Definition

tensor processing unit (TPU)

Stephen J. Bigelow, Senior Technology Editor

Published: Jul 16, 2024

What is a tensor processing unit (TPU)?

A tensor processing unit (TPU) is an application-specific integrated circuit (ASIC) specifically designed to accelerate high-volume mathematical and logical processing tasks typically involved with machine learning (ML) workloads.

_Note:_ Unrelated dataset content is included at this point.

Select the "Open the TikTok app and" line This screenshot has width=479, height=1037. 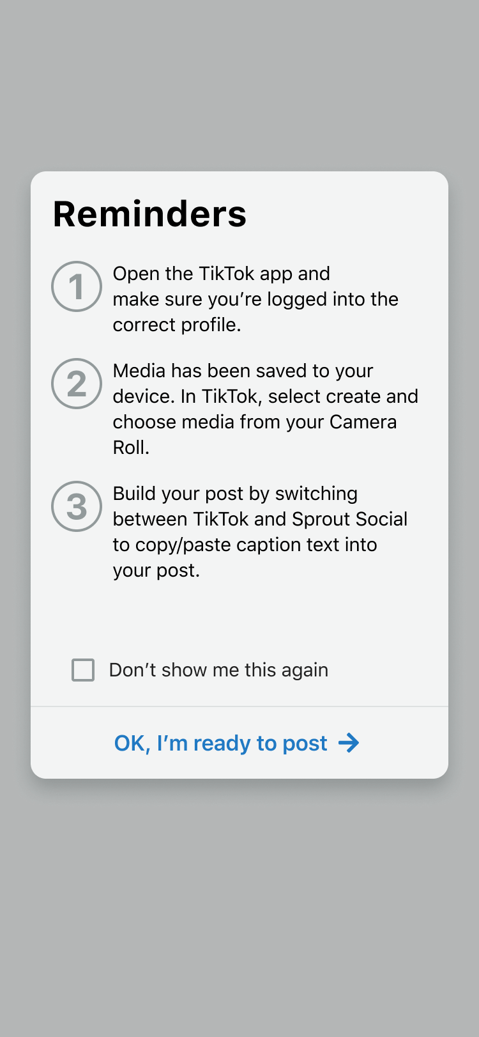click(x=222, y=274)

Google designed the tensor ASIC, using TPUs for in-house neural network ML projects as early as 2015 with Google's custom TensorFlow software. Google released the TPU for third-party use in 2018. Today, the evolving TPU chips and TensorFlow software framework are ML infrastructure mainstays, including the Google Cloud Platform (GCP).

How do TPUs work?

TPUs provide a limited number of features and functionalities that are directly useful to ML and artificial intelligence (AI) tasks but are not necessarily useful for everyday general computing. ML models and the AI platforms that use them, such as deep learning and neural networks, require extensive mathematical processing. While it's possible to execute these tasks in ordinary central processing units (CPUs) or more advanced graphics processing units (GPUs), neither is optimized for such tasks.

Just as GPUs arose to speed the math processing required for gaming and data visualization, TPUs now accelerate the mathematical tasks used for neural networks and other ML models. This includes multiplication and accumulation, or addition, operations.

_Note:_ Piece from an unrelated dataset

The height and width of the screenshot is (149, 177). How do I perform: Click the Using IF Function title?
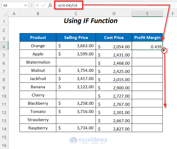coord(91,21)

A TPU employs one or more extensive arrays of multiply-and-accumulate arithmetic logic units (ALUs) configured as a matrix. This matrix processing solves extensive mathematical tasks much faster and with far lower power consumption than more traditional processor types. In short, a TPU takes input data, breaks down the data into multiple tasks called vectors, performs multiplication and addition on each vector simultaneously and in parallel, and then delivers the output to the ML model.

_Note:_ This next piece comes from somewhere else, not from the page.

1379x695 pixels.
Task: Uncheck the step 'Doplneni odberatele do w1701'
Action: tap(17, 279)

Recent TPU designs automatically adjust performance depending on the supported application type. TPUs also handle low-level dataflow graphs and tackle sophisticated graph calculations that tax traditional CPUs and GPUs. TPUs support 16-bit floating point operations and use high-bandwidth memory; late-model TPUv5p chips list a memory bandwidth of 2,765 GB/s.

How do TPUs compare to GPUs and CPUs?

Every processor does the same fundamental job: execute a set of instructions designed to move and perform operations on data. Performing these jobs on a hardware chip increases speed. A processor typically performs a task in hardware within a few billionths of a second, a fast and efficient job.

However, if a processor is not designed or optimized to perform a certain task, that task becomes difficult, even impossible, to perform. Instead, a constructed software application uses the processor's available instruction set to emulate its intended function. Unfortunately, software emulation almost always results in poor or inefficient processor performance because the processor needs a lot more time to accomplish a lot more work.

Virtualization, for example, requires a continuous translation between physical and virtual hardware resources. Early virtualization software used emulation to process such translations, severely limiting the performance and number of virtual machines (VMs) supported on a computer. When processor designers added virtualization instruction sets to modern processor designs, the system suddenly and dramatically improved, allowing computers to handle many VMs simultaneously at near-processor speeds. Processors are often tailored and updated in this way to handle new processing problems.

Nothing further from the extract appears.